“Libur telah usai. Sudah saatnya sunyi dikalahkan. Kampus harus hidup kembali, sebab masa depan bangsa tak mungkin dibangun dari keheningan!“
Oleh: Mashur Imam*
Agitasi.id- Langit Jember telah kembali cerah, setelah minggu-minggu disaput gemuruh takbir dan gegap gempita mudik. Hiruk pikuk terminal kembali reda, jalan-jalan yang sempat lengang telah disesaki kendaraan, dan peluit kereta tak lagi bernyanyi sunyi.

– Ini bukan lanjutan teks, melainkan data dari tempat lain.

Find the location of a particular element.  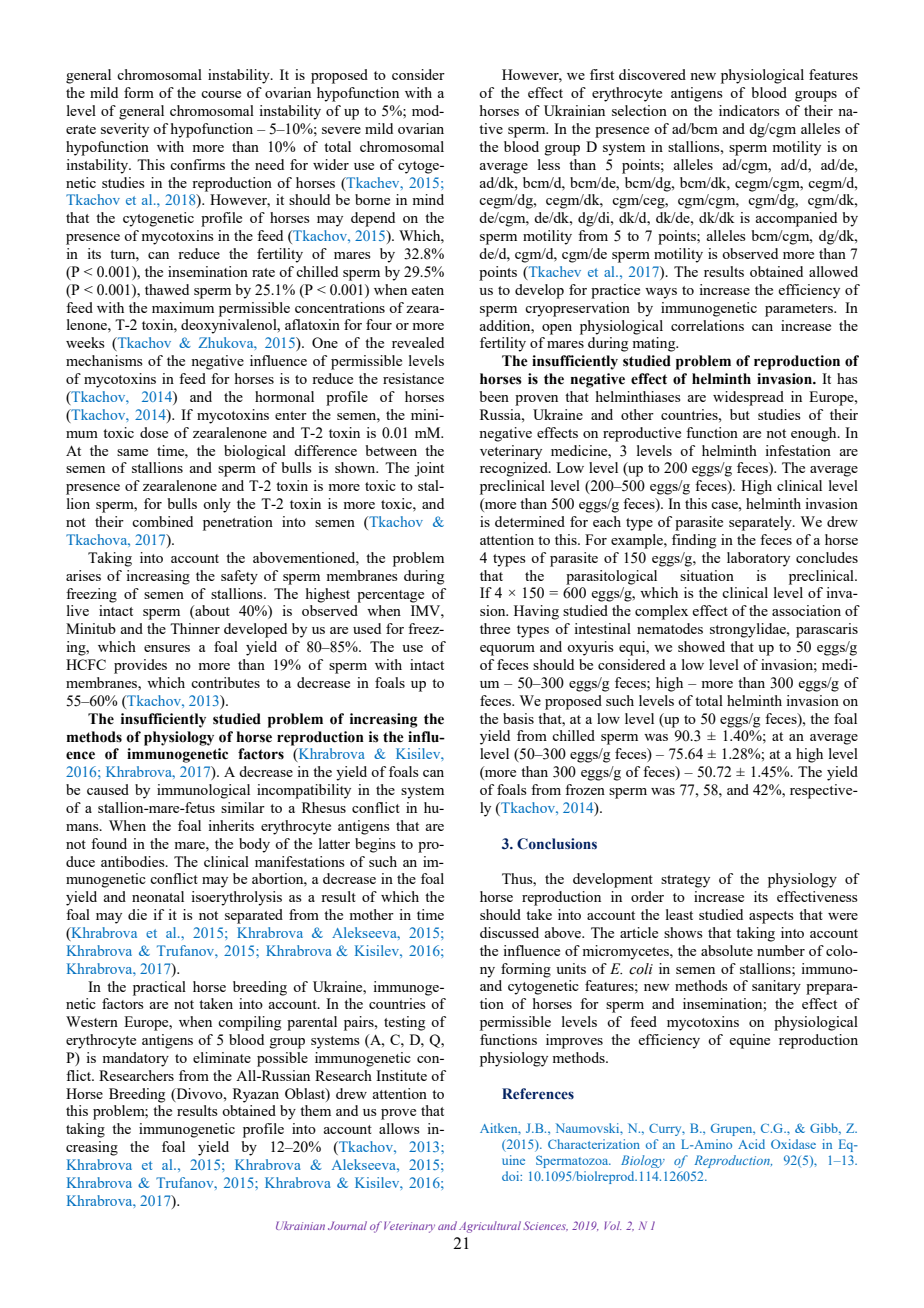

same is located at coordinates (132, 452).
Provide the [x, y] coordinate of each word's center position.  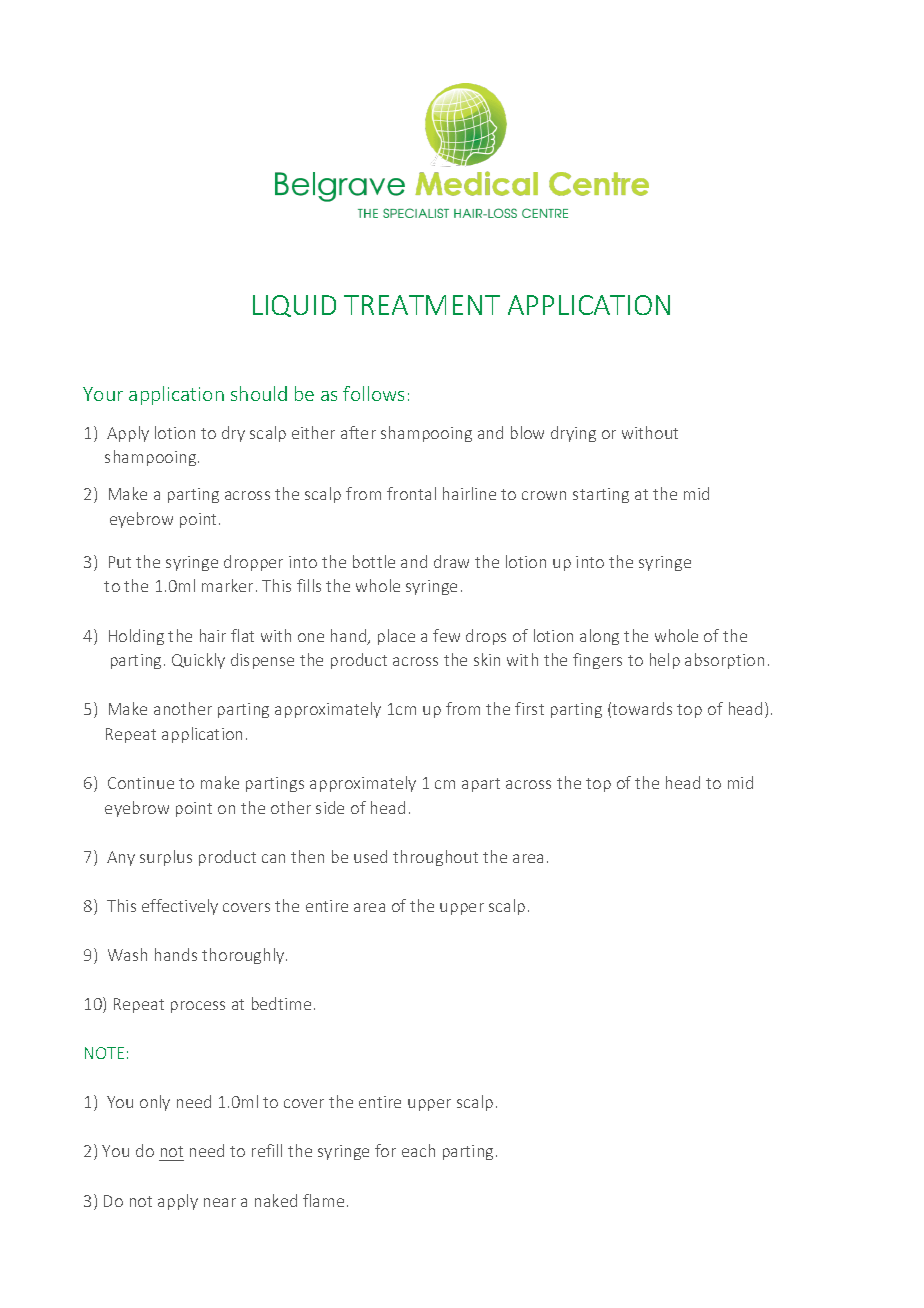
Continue [141, 783]
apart [481, 785]
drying [573, 434]
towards [642, 708]
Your [103, 394]
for [385, 1150]
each [418, 1150]
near [220, 1202]
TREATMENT [422, 305]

Libur lebaran resmi berakhir. Kota seharusnya pulih, denyutnya seharusnya normal kembali. Tapi ada satu sudut yang tampak enggan bangun dari tidur panjangnya: Universitas Islam Negeri Kiai Haji Ahmad Shiddiq (UIN KHAS) Jember. Kampus yang terletak di jantung Kota Jember (Kecamatan Kaliwates) ini masih terbenam dalam sunyi. Tak ada keramain, tak ada diskusi, tak ada tawa mahasiswa di bawah rindang pohon-pohonnya.
Sekilas, tak ada yang salah dengan kampus yang sepi. Bahkan kadang-kadang, sunyi adalah anugerah bagi para pemikir. Tapi jika keheningan itu terus berlarut, mengendap, dan membeku, maka patut kita bertanya: apakah kampus ini masih hidup?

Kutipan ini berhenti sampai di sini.